▸ Materials provided

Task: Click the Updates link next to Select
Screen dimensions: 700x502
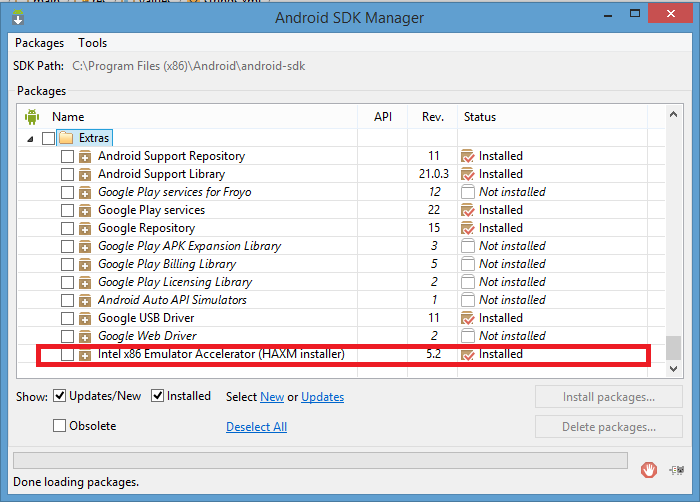Action: (322, 397)
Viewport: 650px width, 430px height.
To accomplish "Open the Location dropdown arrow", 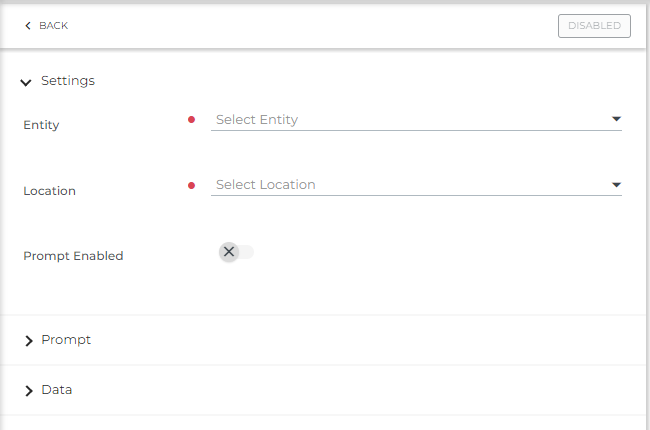I will [616, 185].
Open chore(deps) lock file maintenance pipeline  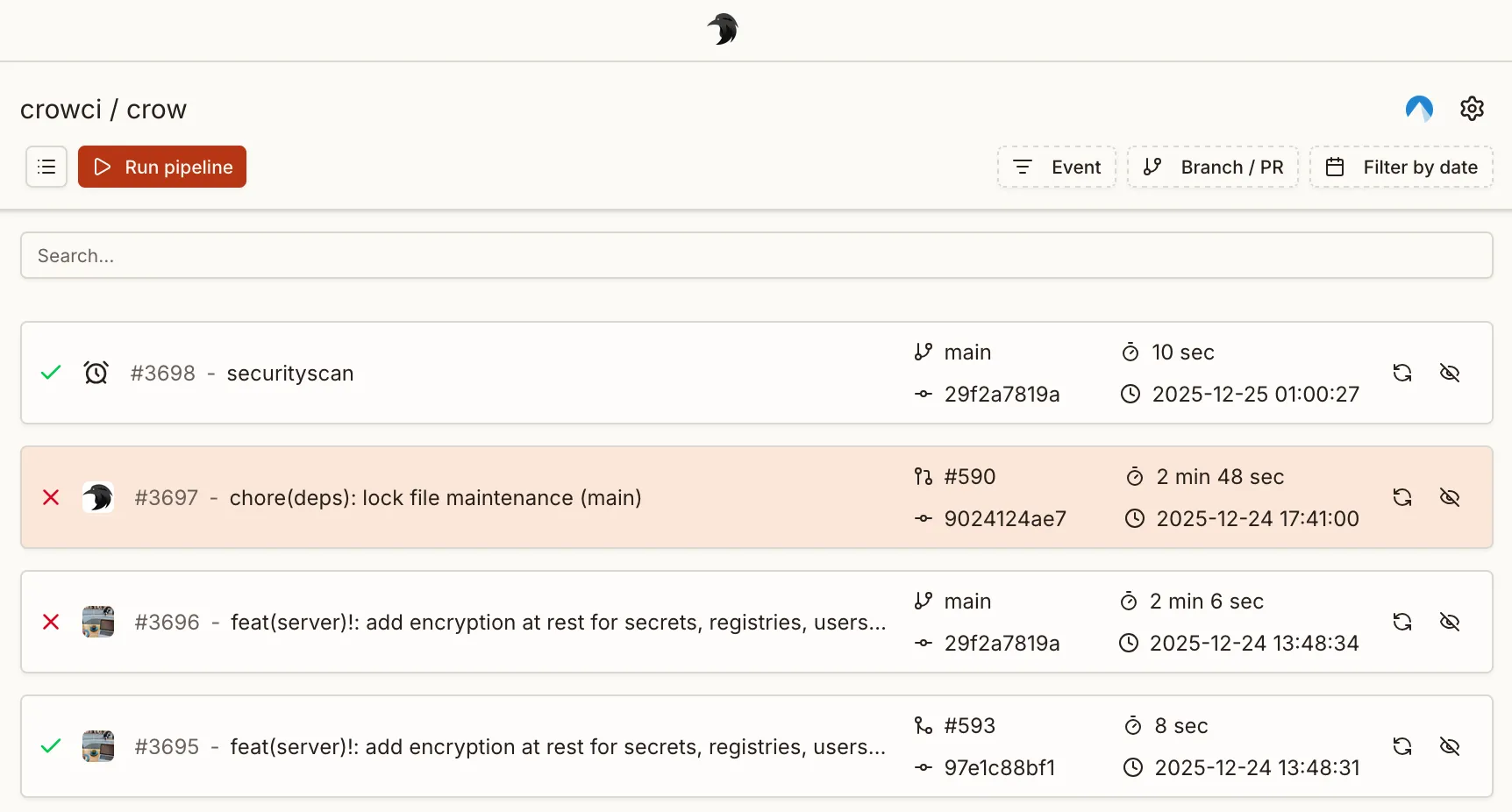[x=435, y=498]
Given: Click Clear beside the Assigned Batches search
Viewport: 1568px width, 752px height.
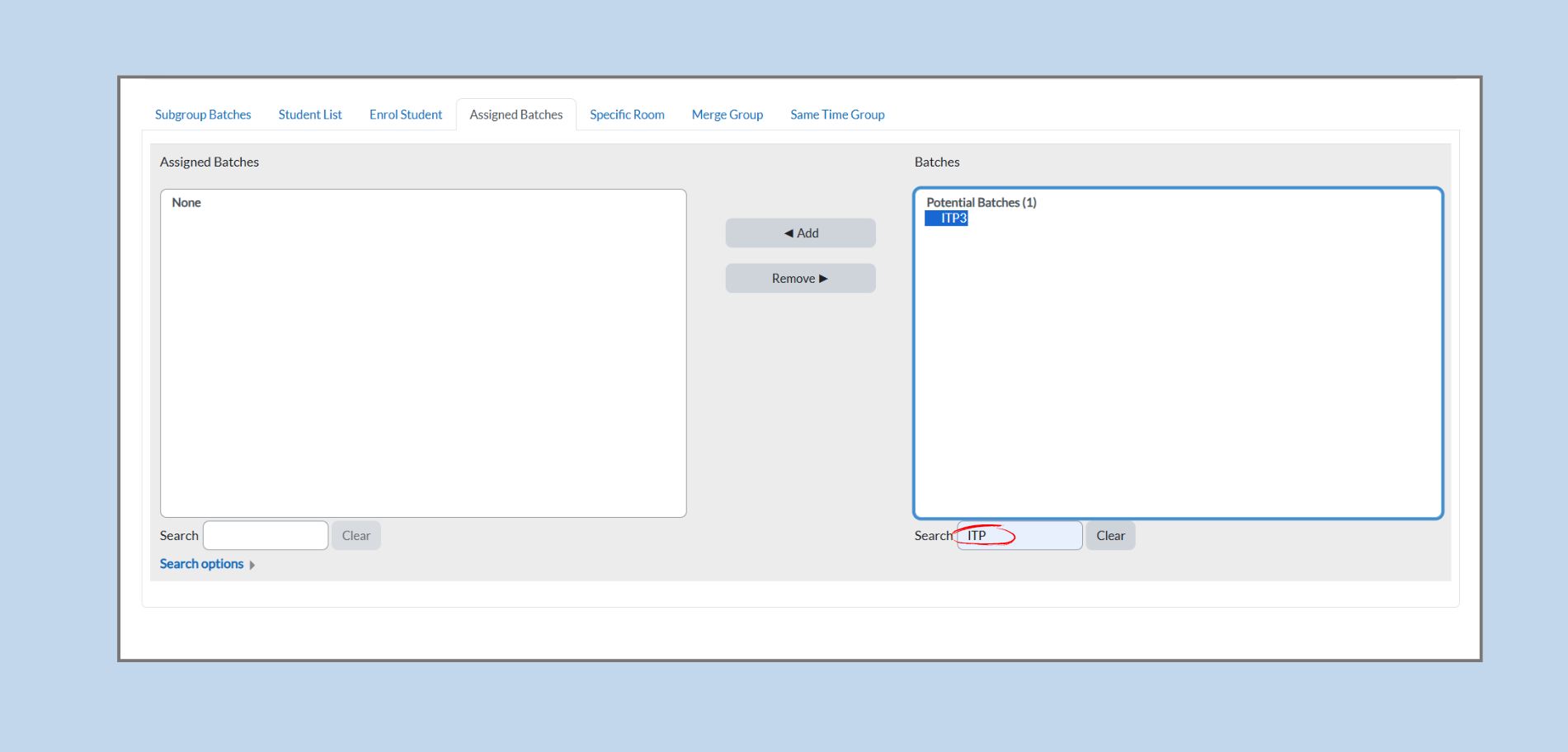Looking at the screenshot, I should [x=356, y=536].
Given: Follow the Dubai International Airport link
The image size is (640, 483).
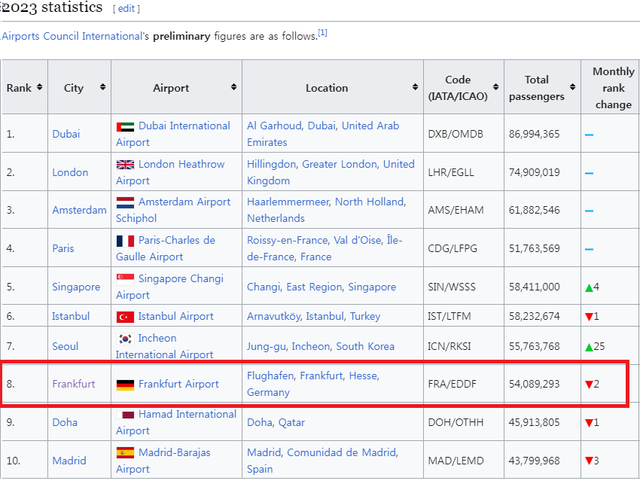Looking at the screenshot, I should click(x=184, y=126).
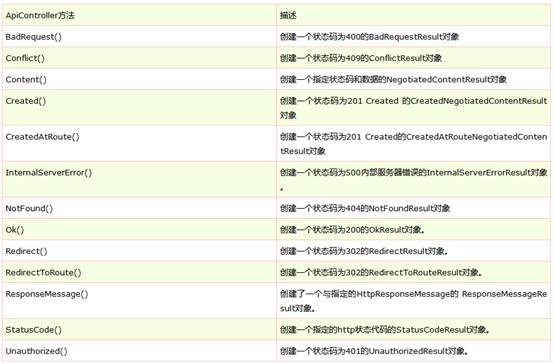Click the NotFound() method name
The image size is (554, 364).
(x=29, y=209)
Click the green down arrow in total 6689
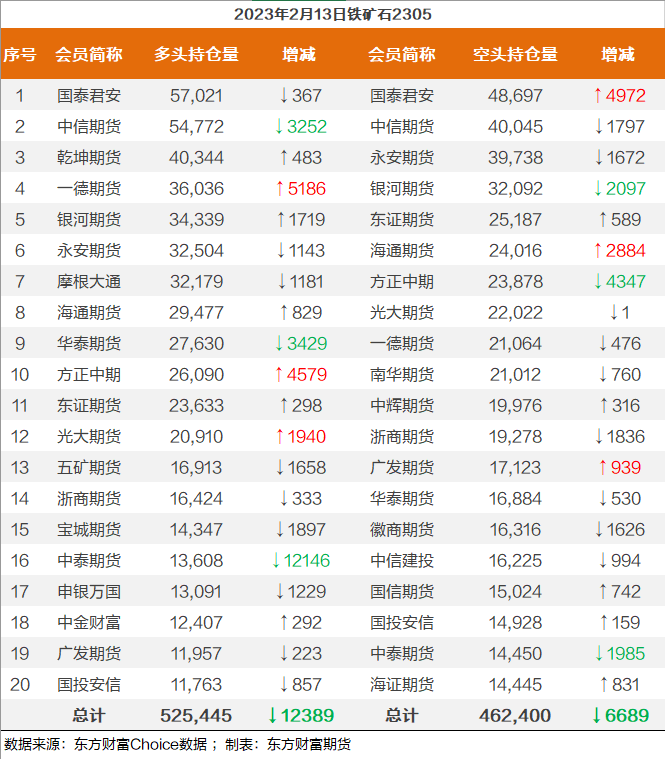The height and width of the screenshot is (759, 665). pyautogui.click(x=596, y=716)
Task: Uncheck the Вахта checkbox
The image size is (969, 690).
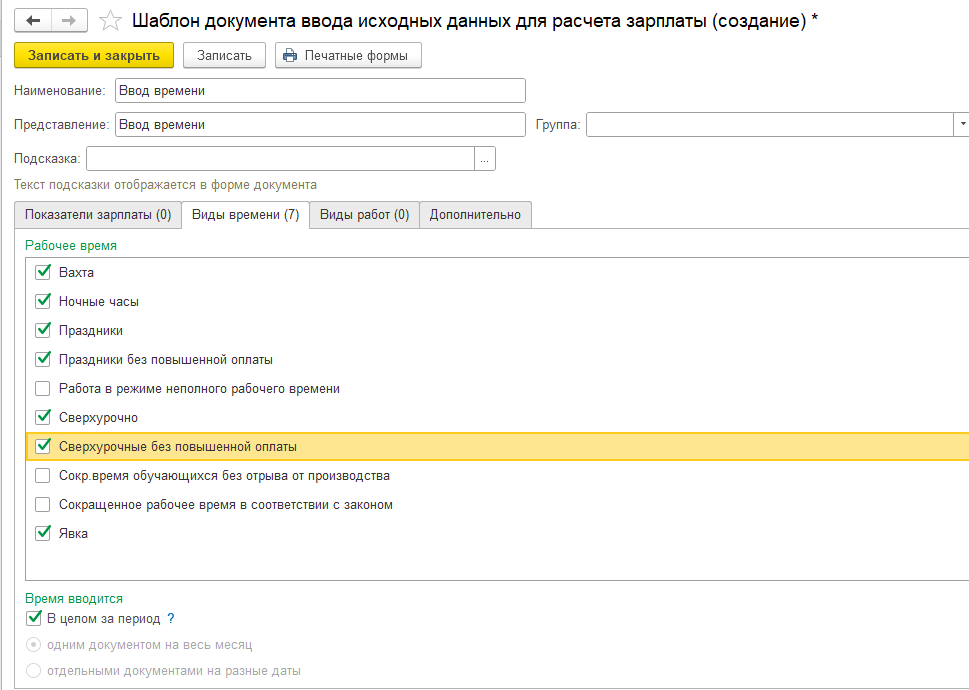Action: [x=43, y=272]
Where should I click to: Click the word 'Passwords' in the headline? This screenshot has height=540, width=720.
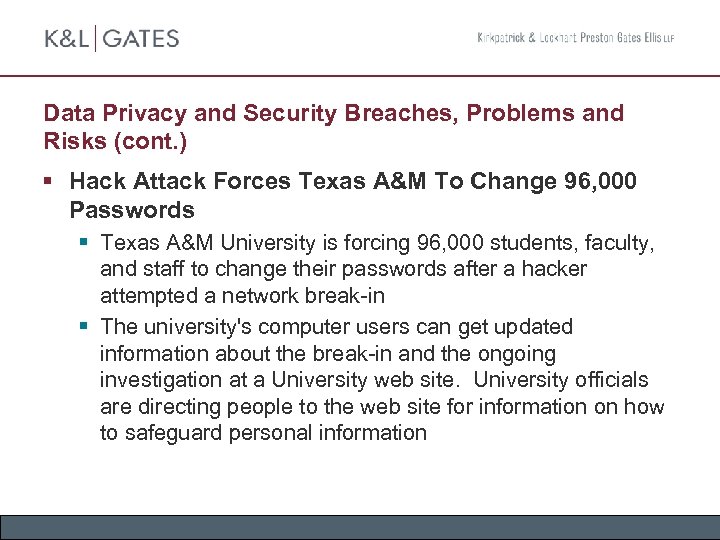pyautogui.click(x=132, y=210)

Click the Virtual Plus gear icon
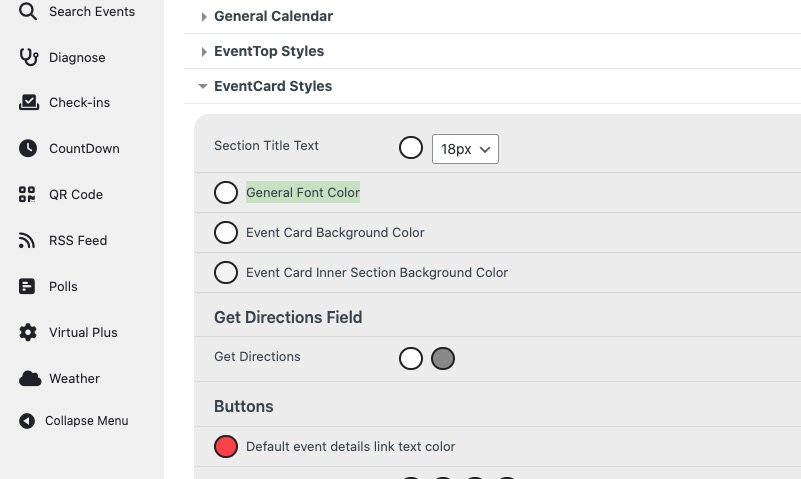point(28,333)
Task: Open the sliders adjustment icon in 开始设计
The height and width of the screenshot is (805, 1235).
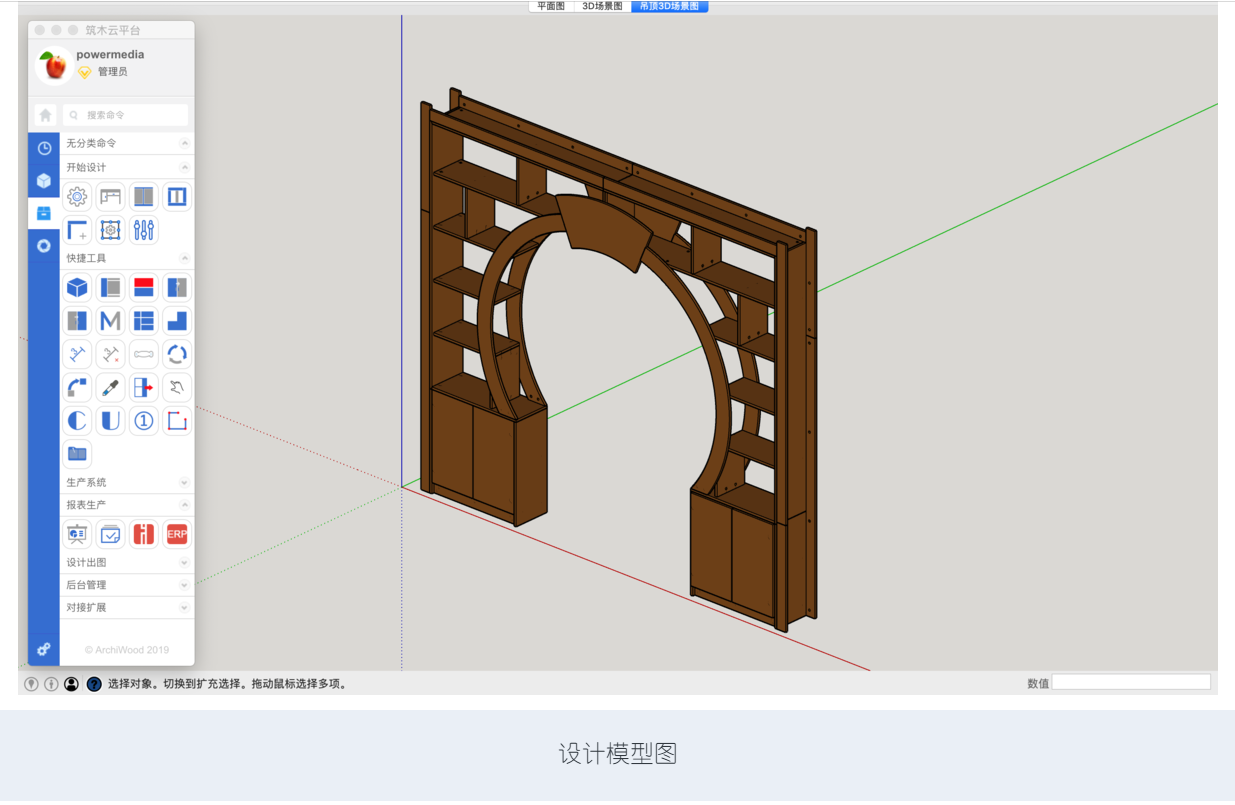Action: click(143, 230)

▸ Task item
Go over the listing above and return each line with "link".

▸ Task output
Task: Click the Updates link next to Select
Given: Follow the Dubai International Airport link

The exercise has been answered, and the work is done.